> **Material for the task**
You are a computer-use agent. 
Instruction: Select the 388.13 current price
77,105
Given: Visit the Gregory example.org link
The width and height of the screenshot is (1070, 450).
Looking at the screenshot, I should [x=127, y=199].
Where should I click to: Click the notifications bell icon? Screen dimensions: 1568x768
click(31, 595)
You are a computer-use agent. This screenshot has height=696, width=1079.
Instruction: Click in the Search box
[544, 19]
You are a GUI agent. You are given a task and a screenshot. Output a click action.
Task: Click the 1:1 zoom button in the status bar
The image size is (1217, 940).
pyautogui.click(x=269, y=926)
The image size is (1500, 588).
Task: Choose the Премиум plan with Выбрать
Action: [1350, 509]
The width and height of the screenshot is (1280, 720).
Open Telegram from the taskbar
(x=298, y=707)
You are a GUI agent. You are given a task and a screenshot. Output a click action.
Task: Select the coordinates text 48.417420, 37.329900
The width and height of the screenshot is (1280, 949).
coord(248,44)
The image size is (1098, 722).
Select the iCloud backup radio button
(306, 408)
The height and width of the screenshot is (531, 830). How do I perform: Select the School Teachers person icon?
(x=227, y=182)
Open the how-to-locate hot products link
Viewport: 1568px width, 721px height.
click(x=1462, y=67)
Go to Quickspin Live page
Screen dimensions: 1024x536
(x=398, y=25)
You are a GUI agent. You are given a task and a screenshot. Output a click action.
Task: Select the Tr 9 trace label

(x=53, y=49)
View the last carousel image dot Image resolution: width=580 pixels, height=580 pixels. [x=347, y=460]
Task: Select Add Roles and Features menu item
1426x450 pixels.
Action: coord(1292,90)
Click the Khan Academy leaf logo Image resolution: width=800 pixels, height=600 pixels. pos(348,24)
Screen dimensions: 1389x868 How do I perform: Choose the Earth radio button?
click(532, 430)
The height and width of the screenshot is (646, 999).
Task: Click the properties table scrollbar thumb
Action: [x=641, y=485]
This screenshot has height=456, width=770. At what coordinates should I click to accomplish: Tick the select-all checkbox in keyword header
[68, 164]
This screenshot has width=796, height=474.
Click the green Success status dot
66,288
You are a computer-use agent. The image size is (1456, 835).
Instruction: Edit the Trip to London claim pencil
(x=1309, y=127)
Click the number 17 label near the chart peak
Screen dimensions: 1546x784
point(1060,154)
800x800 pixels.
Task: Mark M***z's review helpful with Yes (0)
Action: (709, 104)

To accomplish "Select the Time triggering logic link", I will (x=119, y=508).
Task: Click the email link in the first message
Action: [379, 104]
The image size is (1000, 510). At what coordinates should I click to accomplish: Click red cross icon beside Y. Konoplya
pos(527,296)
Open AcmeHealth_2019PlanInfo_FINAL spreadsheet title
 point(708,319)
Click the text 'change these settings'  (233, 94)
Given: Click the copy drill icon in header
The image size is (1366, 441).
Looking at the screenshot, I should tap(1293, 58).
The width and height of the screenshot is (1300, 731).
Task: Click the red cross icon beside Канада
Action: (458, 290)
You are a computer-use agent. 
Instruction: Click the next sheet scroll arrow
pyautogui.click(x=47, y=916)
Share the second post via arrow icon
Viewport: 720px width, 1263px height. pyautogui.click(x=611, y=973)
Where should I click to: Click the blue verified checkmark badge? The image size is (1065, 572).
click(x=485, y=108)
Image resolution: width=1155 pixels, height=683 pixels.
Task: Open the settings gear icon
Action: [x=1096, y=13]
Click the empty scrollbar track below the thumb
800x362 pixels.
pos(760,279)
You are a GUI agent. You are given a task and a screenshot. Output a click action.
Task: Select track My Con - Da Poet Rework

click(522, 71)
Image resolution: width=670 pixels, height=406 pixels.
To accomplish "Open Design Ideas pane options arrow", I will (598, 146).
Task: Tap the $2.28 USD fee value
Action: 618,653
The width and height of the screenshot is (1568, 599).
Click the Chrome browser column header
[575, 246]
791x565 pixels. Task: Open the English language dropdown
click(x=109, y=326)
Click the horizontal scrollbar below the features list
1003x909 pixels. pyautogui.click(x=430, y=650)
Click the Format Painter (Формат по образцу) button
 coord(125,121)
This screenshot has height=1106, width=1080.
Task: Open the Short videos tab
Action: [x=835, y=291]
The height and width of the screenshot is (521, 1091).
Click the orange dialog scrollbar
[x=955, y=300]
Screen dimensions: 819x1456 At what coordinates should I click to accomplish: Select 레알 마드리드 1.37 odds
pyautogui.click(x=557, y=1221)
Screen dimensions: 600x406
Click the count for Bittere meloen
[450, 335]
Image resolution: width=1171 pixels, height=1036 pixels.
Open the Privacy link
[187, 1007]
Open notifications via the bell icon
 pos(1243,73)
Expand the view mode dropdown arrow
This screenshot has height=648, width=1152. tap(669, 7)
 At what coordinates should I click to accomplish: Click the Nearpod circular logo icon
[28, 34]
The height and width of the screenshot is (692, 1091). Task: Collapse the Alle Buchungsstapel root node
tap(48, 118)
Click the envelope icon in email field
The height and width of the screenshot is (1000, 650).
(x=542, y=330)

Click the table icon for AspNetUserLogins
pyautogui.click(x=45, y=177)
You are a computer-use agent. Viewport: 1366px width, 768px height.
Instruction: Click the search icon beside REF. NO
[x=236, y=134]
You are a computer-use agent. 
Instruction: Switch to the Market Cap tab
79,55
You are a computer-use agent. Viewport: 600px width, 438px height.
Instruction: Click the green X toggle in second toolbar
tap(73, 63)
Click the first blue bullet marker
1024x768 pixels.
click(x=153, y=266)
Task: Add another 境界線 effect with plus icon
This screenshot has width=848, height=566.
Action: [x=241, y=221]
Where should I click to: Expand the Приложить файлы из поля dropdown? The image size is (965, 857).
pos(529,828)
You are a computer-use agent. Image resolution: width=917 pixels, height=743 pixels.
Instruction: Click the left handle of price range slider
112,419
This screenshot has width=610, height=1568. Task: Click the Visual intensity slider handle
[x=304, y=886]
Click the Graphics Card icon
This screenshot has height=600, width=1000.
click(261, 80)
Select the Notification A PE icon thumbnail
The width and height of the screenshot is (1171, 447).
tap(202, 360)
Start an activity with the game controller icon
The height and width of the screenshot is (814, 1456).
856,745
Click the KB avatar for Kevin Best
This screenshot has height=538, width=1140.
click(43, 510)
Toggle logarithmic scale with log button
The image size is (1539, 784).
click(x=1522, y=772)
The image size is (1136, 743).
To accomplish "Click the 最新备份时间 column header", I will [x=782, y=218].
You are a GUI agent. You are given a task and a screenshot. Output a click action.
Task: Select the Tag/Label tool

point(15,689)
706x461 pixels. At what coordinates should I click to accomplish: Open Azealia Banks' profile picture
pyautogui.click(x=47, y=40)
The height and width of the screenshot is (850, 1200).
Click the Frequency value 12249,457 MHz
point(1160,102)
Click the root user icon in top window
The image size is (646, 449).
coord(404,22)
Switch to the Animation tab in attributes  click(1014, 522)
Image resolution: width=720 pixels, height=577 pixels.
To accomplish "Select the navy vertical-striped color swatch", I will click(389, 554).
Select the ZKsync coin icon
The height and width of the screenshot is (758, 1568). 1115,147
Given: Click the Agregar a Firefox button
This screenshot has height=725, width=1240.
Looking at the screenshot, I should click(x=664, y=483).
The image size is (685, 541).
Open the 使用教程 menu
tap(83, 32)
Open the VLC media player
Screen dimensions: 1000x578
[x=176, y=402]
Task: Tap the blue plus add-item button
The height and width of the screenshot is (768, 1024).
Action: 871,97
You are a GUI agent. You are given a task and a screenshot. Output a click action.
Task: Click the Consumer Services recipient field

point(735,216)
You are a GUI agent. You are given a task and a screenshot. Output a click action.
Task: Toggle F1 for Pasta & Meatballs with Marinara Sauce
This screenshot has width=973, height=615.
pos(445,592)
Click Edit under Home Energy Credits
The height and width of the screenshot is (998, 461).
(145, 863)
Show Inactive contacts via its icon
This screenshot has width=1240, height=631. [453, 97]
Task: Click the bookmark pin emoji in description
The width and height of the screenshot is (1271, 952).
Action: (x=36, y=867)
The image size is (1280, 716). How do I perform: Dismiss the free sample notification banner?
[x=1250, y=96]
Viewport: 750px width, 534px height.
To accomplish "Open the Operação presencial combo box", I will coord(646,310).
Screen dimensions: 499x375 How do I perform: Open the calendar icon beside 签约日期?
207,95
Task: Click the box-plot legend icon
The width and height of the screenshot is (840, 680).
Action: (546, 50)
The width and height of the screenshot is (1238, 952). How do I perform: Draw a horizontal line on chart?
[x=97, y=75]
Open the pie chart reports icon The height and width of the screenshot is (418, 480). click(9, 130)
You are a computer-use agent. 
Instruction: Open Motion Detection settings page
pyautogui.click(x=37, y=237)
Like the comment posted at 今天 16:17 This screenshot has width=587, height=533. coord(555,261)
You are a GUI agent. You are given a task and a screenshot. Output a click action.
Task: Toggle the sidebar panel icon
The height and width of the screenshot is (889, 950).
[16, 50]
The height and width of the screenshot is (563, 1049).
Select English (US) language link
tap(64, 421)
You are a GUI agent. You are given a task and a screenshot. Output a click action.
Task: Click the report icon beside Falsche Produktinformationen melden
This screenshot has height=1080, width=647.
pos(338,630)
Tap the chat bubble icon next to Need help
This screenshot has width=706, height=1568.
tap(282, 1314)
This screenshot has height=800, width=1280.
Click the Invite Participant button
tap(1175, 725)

> **To do**
I would like you to restate word for word the lines from the one with "Tap the chat bubble icon next to Need help" through the last line of the material above, and only those.

> **Task result**
Tap the chat bubble icon next to Need help
This screenshot has width=706, height=1568.
tap(282, 1314)
This screenshot has height=800, width=1280.
Click the Invite Participant button
tap(1175, 725)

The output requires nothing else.